- _ABOUT THIS EXERCISE_
Please return each of the entries that follow, unchanged in every word.

----------------

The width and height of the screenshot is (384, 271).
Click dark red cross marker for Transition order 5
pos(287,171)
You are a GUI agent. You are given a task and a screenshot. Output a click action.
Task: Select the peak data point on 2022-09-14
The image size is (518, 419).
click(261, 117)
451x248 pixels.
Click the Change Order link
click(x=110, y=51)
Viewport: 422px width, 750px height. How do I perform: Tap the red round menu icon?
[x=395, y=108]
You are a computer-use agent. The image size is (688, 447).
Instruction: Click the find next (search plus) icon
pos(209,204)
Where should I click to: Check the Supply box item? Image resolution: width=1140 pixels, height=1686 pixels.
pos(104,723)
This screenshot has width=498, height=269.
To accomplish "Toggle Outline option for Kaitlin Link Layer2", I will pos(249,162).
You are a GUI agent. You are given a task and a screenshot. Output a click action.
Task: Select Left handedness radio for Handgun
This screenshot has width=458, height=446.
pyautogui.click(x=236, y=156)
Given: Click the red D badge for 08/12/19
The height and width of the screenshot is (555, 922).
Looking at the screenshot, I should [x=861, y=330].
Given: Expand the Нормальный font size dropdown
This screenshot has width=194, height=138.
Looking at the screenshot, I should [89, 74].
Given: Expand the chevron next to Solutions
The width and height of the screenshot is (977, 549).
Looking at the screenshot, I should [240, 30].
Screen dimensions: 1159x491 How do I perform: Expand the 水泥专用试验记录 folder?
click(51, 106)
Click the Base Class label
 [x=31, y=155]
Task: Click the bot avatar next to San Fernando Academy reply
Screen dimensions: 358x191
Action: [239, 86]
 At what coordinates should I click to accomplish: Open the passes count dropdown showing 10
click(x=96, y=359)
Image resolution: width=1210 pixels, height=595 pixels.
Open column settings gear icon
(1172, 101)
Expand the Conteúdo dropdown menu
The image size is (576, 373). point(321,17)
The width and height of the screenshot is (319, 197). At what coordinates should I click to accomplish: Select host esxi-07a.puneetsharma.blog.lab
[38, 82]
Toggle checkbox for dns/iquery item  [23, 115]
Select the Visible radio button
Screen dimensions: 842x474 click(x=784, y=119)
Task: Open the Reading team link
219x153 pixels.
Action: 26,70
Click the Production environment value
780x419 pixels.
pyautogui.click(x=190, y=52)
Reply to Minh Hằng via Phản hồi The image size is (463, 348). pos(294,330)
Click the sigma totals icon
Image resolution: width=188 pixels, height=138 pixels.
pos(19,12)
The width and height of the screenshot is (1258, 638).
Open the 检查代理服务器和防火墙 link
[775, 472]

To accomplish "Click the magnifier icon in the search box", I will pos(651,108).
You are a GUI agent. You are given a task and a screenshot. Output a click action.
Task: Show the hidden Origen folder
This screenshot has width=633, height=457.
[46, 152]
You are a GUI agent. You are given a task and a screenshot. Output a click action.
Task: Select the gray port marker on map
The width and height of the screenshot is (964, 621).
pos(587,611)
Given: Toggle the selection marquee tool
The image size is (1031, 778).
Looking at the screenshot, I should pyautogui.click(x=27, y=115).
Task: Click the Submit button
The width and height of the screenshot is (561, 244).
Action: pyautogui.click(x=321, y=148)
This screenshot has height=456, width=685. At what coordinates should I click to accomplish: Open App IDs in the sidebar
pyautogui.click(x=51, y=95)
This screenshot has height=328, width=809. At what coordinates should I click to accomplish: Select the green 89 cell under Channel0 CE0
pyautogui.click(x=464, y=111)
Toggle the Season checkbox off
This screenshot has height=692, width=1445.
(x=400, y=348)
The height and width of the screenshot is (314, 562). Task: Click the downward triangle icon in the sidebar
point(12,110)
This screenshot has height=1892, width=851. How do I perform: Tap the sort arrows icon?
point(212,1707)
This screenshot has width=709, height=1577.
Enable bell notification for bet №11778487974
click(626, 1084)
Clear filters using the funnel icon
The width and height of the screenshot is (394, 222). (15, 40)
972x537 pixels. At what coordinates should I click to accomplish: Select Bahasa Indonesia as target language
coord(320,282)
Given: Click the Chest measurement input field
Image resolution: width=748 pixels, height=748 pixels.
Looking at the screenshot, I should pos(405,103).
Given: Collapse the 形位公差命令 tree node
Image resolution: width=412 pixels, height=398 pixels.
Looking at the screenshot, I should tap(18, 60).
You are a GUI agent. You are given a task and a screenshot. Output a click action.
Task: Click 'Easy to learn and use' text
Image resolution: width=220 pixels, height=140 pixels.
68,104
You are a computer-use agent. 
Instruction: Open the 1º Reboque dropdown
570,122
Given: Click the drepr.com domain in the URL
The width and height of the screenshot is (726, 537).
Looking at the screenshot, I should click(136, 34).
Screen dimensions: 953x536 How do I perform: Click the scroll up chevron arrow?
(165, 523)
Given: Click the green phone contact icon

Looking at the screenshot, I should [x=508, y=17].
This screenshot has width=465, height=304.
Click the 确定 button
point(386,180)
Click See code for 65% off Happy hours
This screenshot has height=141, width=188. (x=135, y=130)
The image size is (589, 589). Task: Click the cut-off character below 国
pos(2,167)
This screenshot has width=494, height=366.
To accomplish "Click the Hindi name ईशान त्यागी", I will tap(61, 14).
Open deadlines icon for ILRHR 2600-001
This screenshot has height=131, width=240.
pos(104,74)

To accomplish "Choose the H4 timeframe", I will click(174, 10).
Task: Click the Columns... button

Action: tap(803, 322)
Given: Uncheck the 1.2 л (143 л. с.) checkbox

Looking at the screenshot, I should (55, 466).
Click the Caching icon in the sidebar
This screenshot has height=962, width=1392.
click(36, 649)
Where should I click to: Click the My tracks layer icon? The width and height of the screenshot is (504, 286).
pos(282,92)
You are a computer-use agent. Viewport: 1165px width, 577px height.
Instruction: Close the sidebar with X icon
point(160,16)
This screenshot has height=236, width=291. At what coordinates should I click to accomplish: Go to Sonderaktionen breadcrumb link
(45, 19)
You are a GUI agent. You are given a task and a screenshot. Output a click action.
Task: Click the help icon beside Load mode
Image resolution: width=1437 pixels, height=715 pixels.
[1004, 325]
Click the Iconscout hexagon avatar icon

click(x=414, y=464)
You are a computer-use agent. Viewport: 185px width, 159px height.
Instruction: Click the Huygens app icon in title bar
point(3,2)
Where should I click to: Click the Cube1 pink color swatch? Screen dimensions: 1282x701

----------------

- _ANSWER FOR THIS EXERCISE_
The width and height of the screenshot is (384, 271).
Click dark red cross marker for Transition order 5
pos(287,171)
You are a GUI agent. You are given a task and a screenshot. Output a click action.
Task: Select the peak data point on 2022-09-14
The image size is (518, 419).
click(261, 117)
451x248 pixels.
Click the Change Order link
click(x=110, y=51)
Viewport: 422px width, 750px height. How do I perform: Tap the red round menu icon?
[x=395, y=108]
You are a computer-use agent. The image size is (688, 447).
Instruction: Click the find next (search plus) icon
pos(209,204)
Where should I click to: Check the Supply box item? Image resolution: width=1140 pixels, height=1686 pixels.
pos(104,723)
This screenshot has width=498, height=269.
To accomplish "Toggle Outline option for Kaitlin Link Layer2", I will pos(249,162).
You are a GUI agent. You are given a task and a screenshot. Output a click action.
Task: Select Left handedness radio for Handgun
This screenshot has width=458, height=446.
pyautogui.click(x=236, y=156)
Given: Click the red D badge for 08/12/19
The height and width of the screenshot is (555, 922).
Looking at the screenshot, I should [x=861, y=330].
Given: Expand the Нормальный font size dropdown
This screenshot has width=194, height=138.
Looking at the screenshot, I should [89, 74].
Given: Expand the chevron next to Solutions
The width and height of the screenshot is (977, 549).
Looking at the screenshot, I should [240, 30].
Screen dimensions: 1159x491 How do I perform: Expand the 水泥专用试验记录 folder?
click(51, 106)
Click the Base Class label
 [x=31, y=155]
Task: Click the bot avatar next to San Fernando Academy reply
Screen dimensions: 358x191
Action: [239, 86]
 At what coordinates should I click to accomplish: Open the passes count dropdown showing 10
click(x=96, y=359)
Image resolution: width=1210 pixels, height=595 pixels.
Open column settings gear icon
(1172, 101)
Expand the Conteúdo dropdown menu
The image size is (576, 373). point(321,17)
The width and height of the screenshot is (319, 197). At what coordinates should I click to accomplish: Select host esxi-07a.puneetsharma.blog.lab
[38, 82]
Toggle checkbox for dns/iquery item  [23, 115]
Select the Visible radio button
Screen dimensions: 842x474 click(x=784, y=119)
Task: Open the Reading team link
219x153 pixels.
Action: 26,70
Click the Production environment value
780x419 pixels.
pyautogui.click(x=190, y=52)
Reply to Minh Hằng via Phản hồi The image size is (463, 348). pos(294,330)
Click the sigma totals icon
Image resolution: width=188 pixels, height=138 pixels.
pos(19,12)
The width and height of the screenshot is (1258, 638).
Open the 检查代理服务器和防火墙 link
[775, 472]

To accomplish "Click the magnifier icon in the search box", I will pos(651,108).
You are a GUI agent. You are given a task and a screenshot. Output a click action.
Task: Show the hidden Origen folder
This screenshot has width=633, height=457.
[46, 152]
You are a GUI agent. You are given a task and a screenshot. Output a click action.
Task: Select the gray port marker on map
The width and height of the screenshot is (964, 621).
pos(587,611)
Given: Toggle the selection marquee tool
The image size is (1031, 778).
Looking at the screenshot, I should pyautogui.click(x=27, y=115).
Task: Click the Submit button
The width and height of the screenshot is (561, 244).
Action: pyautogui.click(x=321, y=148)
This screenshot has height=456, width=685. At what coordinates should I click to accomplish: Open App IDs in the sidebar
pyautogui.click(x=51, y=95)
This screenshot has height=328, width=809. At what coordinates should I click to accomplish: Select the green 89 cell under Channel0 CE0
pyautogui.click(x=464, y=111)
Toggle the Season checkbox off
This screenshot has height=692, width=1445.
(x=400, y=348)
The height and width of the screenshot is (314, 562). Task: Click the downward triangle icon in the sidebar
point(12,110)
This screenshot has height=1892, width=851. How do I perform: Tap the sort arrows icon?
point(212,1707)
This screenshot has width=709, height=1577.
Enable bell notification for bet №11778487974
click(626, 1084)
Clear filters using the funnel icon
The width and height of the screenshot is (394, 222). (15, 40)
972x537 pixels. At what coordinates should I click to accomplish: Select Bahasa Indonesia as target language
coord(320,282)
Given: Click the Chest measurement input field
Image resolution: width=748 pixels, height=748 pixels.
Looking at the screenshot, I should pos(405,103).
Given: Collapse the 形位公差命令 tree node
Image resolution: width=412 pixels, height=398 pixels.
Looking at the screenshot, I should tap(18, 60).
You are a GUI agent. You are given a task and a screenshot. Output a click action.
Task: Click 'Easy to learn and use' text
Image resolution: width=220 pixels, height=140 pixels.
68,104
You are a computer-use agent. 
Instruction: Open the 1º Reboque dropdown
570,122
Given: Click the drepr.com domain in the URL
The width and height of the screenshot is (726, 537).
Looking at the screenshot, I should click(136, 34).
Screen dimensions: 953x536 How do I perform: Click the scroll up chevron arrow?
(165, 523)
Given: Click the green phone contact icon

Looking at the screenshot, I should [x=508, y=17].
This screenshot has width=465, height=304.
Click the 确定 button
point(386,180)
Click See code for 65% off Happy hours
This screenshot has height=141, width=188. (x=135, y=130)
The image size is (589, 589). Task: Click the cut-off character below 国
pos(2,167)
This screenshot has width=494, height=366.
To accomplish "Click the Hindi name ईशान त्यागी", I will tap(61, 14).
Open deadlines icon for ILRHR 2600-001
This screenshot has height=131, width=240.
pos(104,74)

To accomplish "Choose the H4 timeframe", I will click(174, 10).
Task: Click the Columns... button

Action: tap(803, 322)
Given: Uncheck the 1.2 л (143 л. с.) checkbox

Looking at the screenshot, I should (55, 466).
Click the Caching icon in the sidebar
This screenshot has height=962, width=1392.
click(36, 649)
Where should I click to: Click the My tracks layer icon? The width and height of the screenshot is (504, 286).
pos(282,92)
You are a computer-use agent. Viewport: 1165px width, 577px height.
Instruction: Close the sidebar with X icon
point(160,16)
This screenshot has height=236, width=291. At what coordinates should I click to accomplish: Go to Sonderaktionen breadcrumb link
(45, 19)
You are a GUI agent. You are given a task and a screenshot. Output a click action.
Task: Click the help icon beside Load mode
Image resolution: width=1437 pixels, height=715 pixels.
[1004, 325]
Click the Iconscout hexagon avatar icon

click(x=414, y=464)
You are a computer-use agent. Viewport: 185px width, 159px height.
Instruction: Click the Huygens app icon in title bar
point(3,2)
Where should I click to: Click the Cube1 pink color swatch? Screen dimensions: 1282x701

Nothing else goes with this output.